Bing Rewards is doing a promotion right now where you can spend 100 points and get a 6"x4" bamboo print of an image. I'm not very artsy, but I figured I would take advantage of the opportunity and make some nice wall art out of some of Ken Sugimori's original Pokemon illustrations. My inspiration was the original Pokemon games for the Gameboy, so the tiles are in the order the games were released (Green, Red, Blue, Yellow). That also happens to match up with the numbers of the starters in the original Pokedex. The images are included below:



Spoiler


























 
I would like your guys feedback on the background of the images. I want with a watercolor background so that it kind of went with the watercolor style of the original illustrations. Does it seem too bland? Can any art wizards here improve on it?

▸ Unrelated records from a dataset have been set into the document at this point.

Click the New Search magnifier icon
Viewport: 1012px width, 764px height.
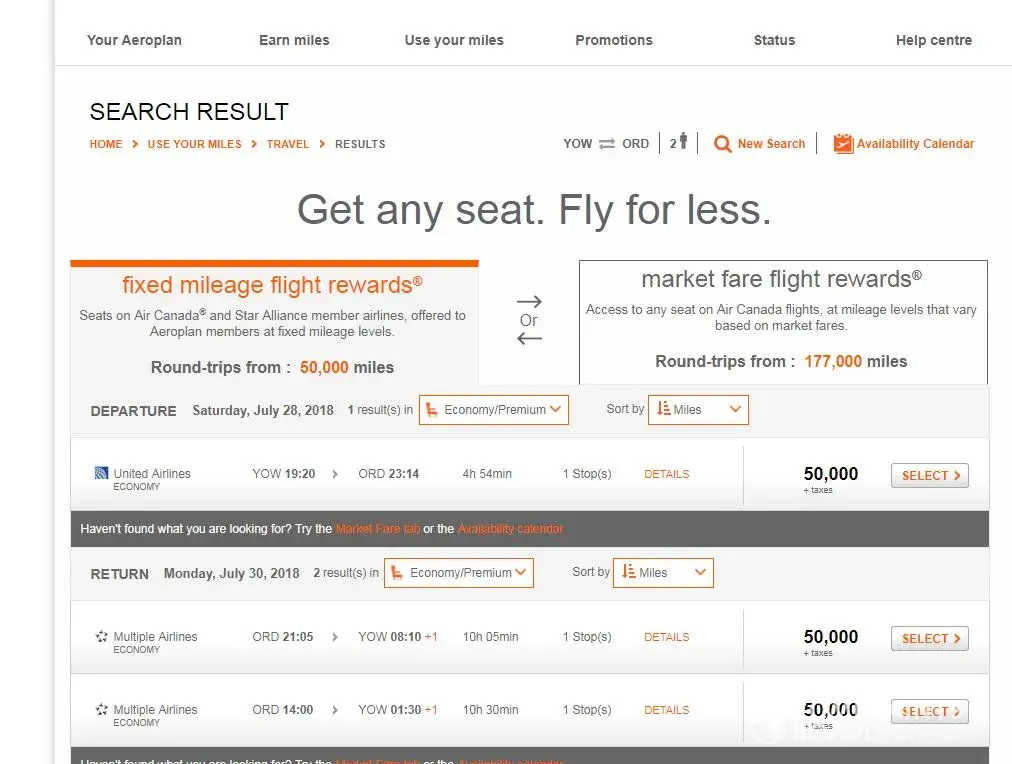(722, 144)
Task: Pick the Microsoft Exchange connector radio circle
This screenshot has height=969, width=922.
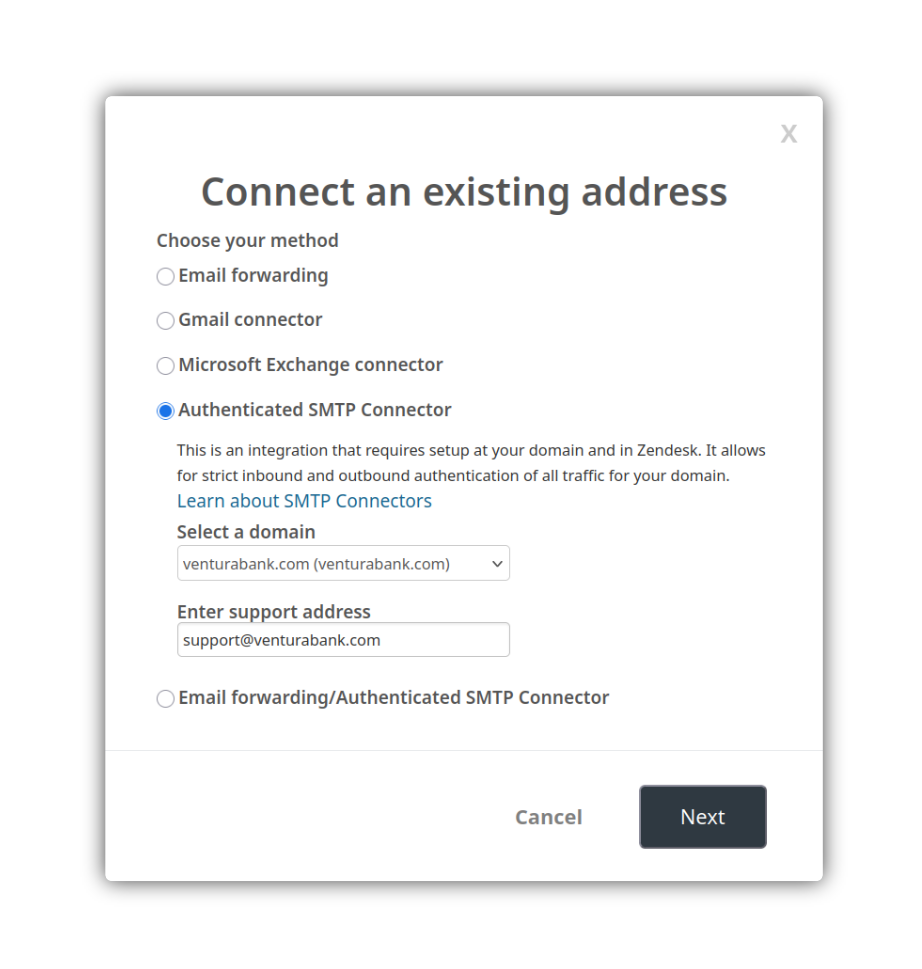Action: 166,366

Further, an unrelated question, but what the hell is that orange lump on Charmander's back?


----------



## RevPokemon (Feb 20, 2015)

PityOnU said:


> Bing Rewards is doing a promotion right now where you can spend 100 points and get a 6"x4" bamboo print of an image. I'm not very artsy, but I figured I would take advantage of the opportunity and make some nice wall art out of some of Ken Sugimori's original Pokemon illustrations. My inspiration was the original Pokemon games for the Gameboy, so the tiles are in the order the games were released (Green, Red, Blue, Yellow). That also happens to match up with the numbers of the starters in the original Pokedex. The images are included below:
> 
> 
> 
> ...


 
I like the designs I lot!
Also the lump is charmanders elbow


----------